Exercise directions
Retype the entries below word for word, leaving none out.

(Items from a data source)
== == ==
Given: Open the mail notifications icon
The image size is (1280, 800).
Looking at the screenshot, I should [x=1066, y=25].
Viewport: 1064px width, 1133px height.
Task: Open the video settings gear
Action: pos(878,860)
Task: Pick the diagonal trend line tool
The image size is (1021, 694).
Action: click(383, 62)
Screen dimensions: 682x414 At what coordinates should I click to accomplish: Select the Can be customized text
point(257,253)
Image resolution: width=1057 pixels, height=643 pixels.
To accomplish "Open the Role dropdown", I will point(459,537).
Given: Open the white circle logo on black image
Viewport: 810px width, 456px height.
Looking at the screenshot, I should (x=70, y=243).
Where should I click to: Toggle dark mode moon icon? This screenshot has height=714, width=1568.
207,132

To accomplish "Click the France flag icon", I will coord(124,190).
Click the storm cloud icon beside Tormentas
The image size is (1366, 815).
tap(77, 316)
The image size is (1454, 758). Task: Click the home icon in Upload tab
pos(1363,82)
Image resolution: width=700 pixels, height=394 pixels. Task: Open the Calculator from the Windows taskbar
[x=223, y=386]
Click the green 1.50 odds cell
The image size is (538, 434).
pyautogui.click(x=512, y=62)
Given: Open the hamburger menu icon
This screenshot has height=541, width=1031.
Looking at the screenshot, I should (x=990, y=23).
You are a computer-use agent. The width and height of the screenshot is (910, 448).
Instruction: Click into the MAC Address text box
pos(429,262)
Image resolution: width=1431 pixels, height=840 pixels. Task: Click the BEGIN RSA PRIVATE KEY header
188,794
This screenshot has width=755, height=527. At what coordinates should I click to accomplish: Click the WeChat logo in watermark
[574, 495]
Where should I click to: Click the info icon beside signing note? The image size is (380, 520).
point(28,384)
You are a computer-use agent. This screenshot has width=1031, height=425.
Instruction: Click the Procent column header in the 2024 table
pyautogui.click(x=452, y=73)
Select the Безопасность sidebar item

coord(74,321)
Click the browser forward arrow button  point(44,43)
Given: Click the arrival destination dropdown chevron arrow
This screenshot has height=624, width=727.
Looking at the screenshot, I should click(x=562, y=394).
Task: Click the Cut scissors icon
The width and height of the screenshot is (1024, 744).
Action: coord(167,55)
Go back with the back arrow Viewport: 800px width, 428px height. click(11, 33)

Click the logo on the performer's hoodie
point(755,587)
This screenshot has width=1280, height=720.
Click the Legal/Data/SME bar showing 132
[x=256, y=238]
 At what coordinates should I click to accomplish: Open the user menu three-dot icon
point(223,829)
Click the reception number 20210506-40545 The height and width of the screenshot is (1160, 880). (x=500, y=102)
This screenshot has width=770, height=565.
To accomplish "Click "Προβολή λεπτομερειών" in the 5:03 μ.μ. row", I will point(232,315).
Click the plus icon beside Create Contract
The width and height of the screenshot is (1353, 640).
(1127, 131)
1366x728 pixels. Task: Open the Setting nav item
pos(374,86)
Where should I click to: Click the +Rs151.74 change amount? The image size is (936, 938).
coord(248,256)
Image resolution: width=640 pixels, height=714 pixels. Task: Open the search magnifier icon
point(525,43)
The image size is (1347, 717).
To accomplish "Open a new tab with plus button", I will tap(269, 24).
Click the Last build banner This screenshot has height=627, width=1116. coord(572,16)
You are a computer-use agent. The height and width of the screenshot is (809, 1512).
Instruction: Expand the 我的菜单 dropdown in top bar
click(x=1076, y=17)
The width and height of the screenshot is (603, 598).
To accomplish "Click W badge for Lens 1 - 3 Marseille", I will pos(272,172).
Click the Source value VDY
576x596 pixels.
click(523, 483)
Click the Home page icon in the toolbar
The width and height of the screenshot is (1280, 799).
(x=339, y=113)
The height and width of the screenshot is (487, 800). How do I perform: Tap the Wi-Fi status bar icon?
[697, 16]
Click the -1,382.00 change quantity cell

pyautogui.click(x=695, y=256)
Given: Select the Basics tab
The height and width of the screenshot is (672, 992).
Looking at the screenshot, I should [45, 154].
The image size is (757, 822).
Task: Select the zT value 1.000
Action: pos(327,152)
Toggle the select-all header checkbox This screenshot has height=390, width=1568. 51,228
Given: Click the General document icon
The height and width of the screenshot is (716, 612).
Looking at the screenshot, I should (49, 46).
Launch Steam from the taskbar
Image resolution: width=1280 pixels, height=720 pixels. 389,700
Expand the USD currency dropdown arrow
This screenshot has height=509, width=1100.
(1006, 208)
== == ==
Response box
Given: Open the mail notifications icon
The image size is (1280, 800).
Looking at the screenshot, I should [x=1066, y=25].
Viewport: 1064px width, 1133px height.
Task: Open the video settings gear
Action: pos(878,860)
Task: Pick the diagonal trend line tool
The image size is (1021, 694).
Action: click(383, 62)
Screen dimensions: 682x414 At what coordinates should I click to accomplish: Select the Can be customized text
point(257,253)
Image resolution: width=1057 pixels, height=643 pixels.
To accomplish "Open the Role dropdown", I will point(459,537).
Given: Open the white circle logo on black image
Viewport: 810px width, 456px height.
Looking at the screenshot, I should (x=70, y=243).
Where should I click to: Toggle dark mode moon icon? This screenshot has height=714, width=1568.
207,132

To accomplish "Click the France flag icon", I will coord(124,190).
Click the storm cloud icon beside Tormentas
The image size is (1366, 815).
tap(77, 316)
The image size is (1454, 758). Task: Click the home icon in Upload tab
pos(1363,82)
Image resolution: width=700 pixels, height=394 pixels. Task: Open the Calculator from the Windows taskbar
[x=223, y=386]
Click the green 1.50 odds cell
The image size is (538, 434).
pyautogui.click(x=512, y=62)
Given: Open the hamburger menu icon
This screenshot has height=541, width=1031.
Looking at the screenshot, I should (x=990, y=23).
You are a computer-use agent. The width and height of the screenshot is (910, 448).
Instruction: Click into the MAC Address text box
pos(429,262)
Image resolution: width=1431 pixels, height=840 pixels. Task: Click the BEGIN RSA PRIVATE KEY header
188,794
This screenshot has width=755, height=527. At what coordinates should I click to accomplish: Click the WeChat logo in watermark
[574, 495]
Where should I click to: Click the info icon beside signing note? The image size is (380, 520).
point(28,384)
You are a computer-use agent. This screenshot has width=1031, height=425.
Instruction: Click the Procent column header in the 2024 table
pyautogui.click(x=452, y=73)
Select the Безопасность sidebar item

coord(74,321)
Click the browser forward arrow button  point(44,43)
Given: Click the arrival destination dropdown chevron arrow
This screenshot has height=624, width=727.
Looking at the screenshot, I should click(x=562, y=394).
Task: Click the Cut scissors icon
The width and height of the screenshot is (1024, 744).
Action: coord(167,55)
Go back with the back arrow Viewport: 800px width, 428px height. click(11, 33)

Click the logo on the performer's hoodie
point(755,587)
This screenshot has width=1280, height=720.
Click the Legal/Data/SME bar showing 132
[x=256, y=238]
 At what coordinates should I click to accomplish: Open the user menu three-dot icon
point(223,829)
Click the reception number 20210506-40545 The height and width of the screenshot is (1160, 880). (x=500, y=102)
This screenshot has width=770, height=565.
To accomplish "Click "Προβολή λεπτομερειών" in the 5:03 μ.μ. row", I will point(232,315).
Click the plus icon beside Create Contract
The width and height of the screenshot is (1353, 640).
(1127, 131)
1366x728 pixels. Task: Open the Setting nav item
pos(374,86)
Where should I click to: Click the +Rs151.74 change amount? The image size is (936, 938).
coord(248,256)
Image resolution: width=640 pixels, height=714 pixels. Task: Open the search magnifier icon
point(525,43)
The image size is (1347, 717).
To accomplish "Open a new tab with plus button", I will tap(269, 24).
Click the Last build banner This screenshot has height=627, width=1116. coord(572,16)
You are a computer-use agent. The height and width of the screenshot is (809, 1512).
Instruction: Expand the 我的菜单 dropdown in top bar
click(x=1076, y=17)
The width and height of the screenshot is (603, 598).
To accomplish "Click W badge for Lens 1 - 3 Marseille", I will pos(272,172).
Click the Source value VDY
576x596 pixels.
click(523, 483)
Click the Home page icon in the toolbar
The width and height of the screenshot is (1280, 799).
(x=339, y=113)
The height and width of the screenshot is (487, 800). How do I perform: Tap the Wi-Fi status bar icon?
[697, 16]
Click the -1,382.00 change quantity cell

pyautogui.click(x=695, y=256)
Given: Select the Basics tab
The height and width of the screenshot is (672, 992).
Looking at the screenshot, I should [45, 154].
The image size is (757, 822).
Task: Select the zT value 1.000
Action: pos(327,152)
Toggle the select-all header checkbox This screenshot has height=390, width=1568. 51,228
Given: Click the General document icon
The height and width of the screenshot is (716, 612).
Looking at the screenshot, I should (49, 46).
Launch Steam from the taskbar
Image resolution: width=1280 pixels, height=720 pixels. 389,700
Expand the USD currency dropdown arrow
This screenshot has height=509, width=1100.
(1006, 208)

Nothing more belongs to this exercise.